Chevron a study for income investors

In want to treat Chevron as a learning laboratory for income investors
to use to compare a dividend machine and a 5 year treasury.
When I started investing had just earned my MBA from Pepperdine.  The year was 1981 and the 5 year treasury yield was 13.95%.  My first mortgage was 13.75%.
At that point it was not difficult to decide where to put your money.

  When you could get insured, safe income, from a treasury bond of 13.95% and only had to commit your money for 5 years, the decision as to where to invest was not difficult.  With a compounded yield of only 7% your money doubles every 10 years.  Do the math and you realize how quickly your money grows at 13.95%?   I owned very few stocks and a load of bonds.   No safe stock paid a dividend even close to 13.95%.
Of course the other side of this picture is that we were in a very inflationary environment; the cost of everything was going up, up, up.  However, if a retired person put all their money in 30 year treasuries, over the next 30 years not only would you have made that coupon, your opportunity for capital gains was huge.  Remember as interest rates fall as they did for 30 years, the value of the bond increases.  How sweet it was.
But by the time I bought my first shares of Chevron in 1991 at $19.25, the 5 year treasury yield was down to 7.77%.  Still better than the 4.29% I was going to make on Chevron’s dividend.  I had hoped to buy a dividend machine that would gain more than I could make on a 5 year treasury.  In 5 years my treasury gained 23% and my Chevron gained 45%. 

Chevron was now paying $1.00 per share per year for a yield of 3.6% still unable to keep up with the yield on the 5 treasury which was 5.97%.

During the next 5 years, Chevron moved up and down by as much as 20 percent until it hit a high in June of 1999 of $47.50.  Although CVX’s dividend had increased each year, at the June 1999 price of $47.50 the yield was only 2.56% no contest with the 5 year treasury which was 5.81%.  However, on my cost basis, the dividend yield was 6.33%.  I was finally beating the 5 year treasury yield with my dividend machine. 

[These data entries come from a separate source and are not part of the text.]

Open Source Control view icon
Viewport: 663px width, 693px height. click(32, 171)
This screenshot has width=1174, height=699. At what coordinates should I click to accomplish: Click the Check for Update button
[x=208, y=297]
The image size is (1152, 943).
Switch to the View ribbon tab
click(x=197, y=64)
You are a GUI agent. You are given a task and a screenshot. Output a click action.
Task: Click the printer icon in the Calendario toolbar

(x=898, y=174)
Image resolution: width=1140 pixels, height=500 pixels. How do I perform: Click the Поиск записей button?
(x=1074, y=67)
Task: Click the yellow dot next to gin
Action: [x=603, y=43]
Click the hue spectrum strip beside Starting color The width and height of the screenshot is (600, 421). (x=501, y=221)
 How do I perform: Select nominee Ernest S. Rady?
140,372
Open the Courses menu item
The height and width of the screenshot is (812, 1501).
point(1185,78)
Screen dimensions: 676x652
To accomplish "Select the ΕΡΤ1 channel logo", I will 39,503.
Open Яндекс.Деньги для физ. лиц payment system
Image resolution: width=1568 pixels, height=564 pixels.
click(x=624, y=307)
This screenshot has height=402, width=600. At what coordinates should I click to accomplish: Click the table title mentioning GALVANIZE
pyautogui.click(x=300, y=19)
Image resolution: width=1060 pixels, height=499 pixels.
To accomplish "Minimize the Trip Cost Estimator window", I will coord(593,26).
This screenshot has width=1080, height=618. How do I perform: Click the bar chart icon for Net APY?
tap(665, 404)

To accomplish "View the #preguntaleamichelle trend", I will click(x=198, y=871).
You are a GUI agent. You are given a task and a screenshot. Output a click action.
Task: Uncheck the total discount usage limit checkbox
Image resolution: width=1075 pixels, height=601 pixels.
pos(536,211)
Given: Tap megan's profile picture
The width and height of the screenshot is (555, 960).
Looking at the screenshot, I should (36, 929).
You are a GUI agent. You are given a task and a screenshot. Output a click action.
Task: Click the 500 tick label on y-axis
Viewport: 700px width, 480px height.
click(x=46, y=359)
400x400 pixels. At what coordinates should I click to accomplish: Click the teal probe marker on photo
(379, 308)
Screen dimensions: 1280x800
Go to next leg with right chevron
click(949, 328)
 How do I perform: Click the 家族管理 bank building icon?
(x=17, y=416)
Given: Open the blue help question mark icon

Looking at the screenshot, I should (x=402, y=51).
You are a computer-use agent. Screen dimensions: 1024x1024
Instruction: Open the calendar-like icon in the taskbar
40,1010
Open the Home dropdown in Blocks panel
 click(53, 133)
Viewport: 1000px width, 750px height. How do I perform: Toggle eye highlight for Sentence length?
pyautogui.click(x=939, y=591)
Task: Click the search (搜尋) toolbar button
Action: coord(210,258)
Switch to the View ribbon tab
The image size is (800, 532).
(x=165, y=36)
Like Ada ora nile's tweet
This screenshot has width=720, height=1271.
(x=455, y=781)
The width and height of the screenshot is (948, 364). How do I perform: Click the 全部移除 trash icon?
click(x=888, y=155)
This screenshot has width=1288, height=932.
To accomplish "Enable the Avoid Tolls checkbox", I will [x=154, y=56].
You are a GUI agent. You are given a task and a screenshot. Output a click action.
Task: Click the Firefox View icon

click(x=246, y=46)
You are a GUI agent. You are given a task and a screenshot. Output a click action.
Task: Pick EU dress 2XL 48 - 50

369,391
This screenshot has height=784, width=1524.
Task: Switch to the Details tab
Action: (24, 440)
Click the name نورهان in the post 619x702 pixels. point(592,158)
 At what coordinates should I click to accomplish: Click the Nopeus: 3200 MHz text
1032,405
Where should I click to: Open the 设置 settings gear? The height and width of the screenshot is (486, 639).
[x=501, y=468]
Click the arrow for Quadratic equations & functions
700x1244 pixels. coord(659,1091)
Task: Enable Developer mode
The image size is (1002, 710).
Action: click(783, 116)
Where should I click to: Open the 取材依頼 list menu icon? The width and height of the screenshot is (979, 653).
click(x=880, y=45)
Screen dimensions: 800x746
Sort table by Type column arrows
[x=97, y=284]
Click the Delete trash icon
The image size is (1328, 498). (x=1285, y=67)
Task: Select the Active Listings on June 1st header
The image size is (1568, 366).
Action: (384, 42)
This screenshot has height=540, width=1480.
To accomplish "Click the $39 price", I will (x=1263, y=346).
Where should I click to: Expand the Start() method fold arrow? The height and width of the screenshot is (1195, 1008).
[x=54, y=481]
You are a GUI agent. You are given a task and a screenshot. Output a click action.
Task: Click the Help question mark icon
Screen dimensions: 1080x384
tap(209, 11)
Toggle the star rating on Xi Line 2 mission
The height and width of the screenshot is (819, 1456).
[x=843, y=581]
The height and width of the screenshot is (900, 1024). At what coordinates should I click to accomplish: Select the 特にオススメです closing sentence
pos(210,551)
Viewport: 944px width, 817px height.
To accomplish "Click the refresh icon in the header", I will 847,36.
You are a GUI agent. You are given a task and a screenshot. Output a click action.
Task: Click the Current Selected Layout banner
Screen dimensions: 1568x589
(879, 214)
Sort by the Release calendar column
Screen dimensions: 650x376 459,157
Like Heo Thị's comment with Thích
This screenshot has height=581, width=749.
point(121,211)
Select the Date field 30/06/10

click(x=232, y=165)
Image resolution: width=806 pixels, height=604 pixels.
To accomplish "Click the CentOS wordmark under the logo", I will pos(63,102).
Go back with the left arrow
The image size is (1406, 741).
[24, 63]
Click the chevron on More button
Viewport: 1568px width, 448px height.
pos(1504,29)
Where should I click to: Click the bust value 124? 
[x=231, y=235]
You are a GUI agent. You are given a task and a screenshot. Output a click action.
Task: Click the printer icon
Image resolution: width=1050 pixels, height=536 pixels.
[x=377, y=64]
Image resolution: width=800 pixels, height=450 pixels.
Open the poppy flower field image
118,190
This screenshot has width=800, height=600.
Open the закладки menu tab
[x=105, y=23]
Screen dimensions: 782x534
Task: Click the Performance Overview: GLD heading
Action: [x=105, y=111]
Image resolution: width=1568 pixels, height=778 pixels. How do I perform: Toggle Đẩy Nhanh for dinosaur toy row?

I wrote calls on CVX and lost it at 47 in June of 1999 with a nice 150% gain. 
As you know, I am back in CVX.  Will I make another 150%?  Who knows?  I do know that I cannot even come close to a positive return in treasuries.
Knowing that treasuries today are very expensive you have to realize that you have virtually no chance to bag a capital gain on the bond.  Buying a dividend machine that already beats the 2.26% yield on the 5 year treasury is not a bad long term bet.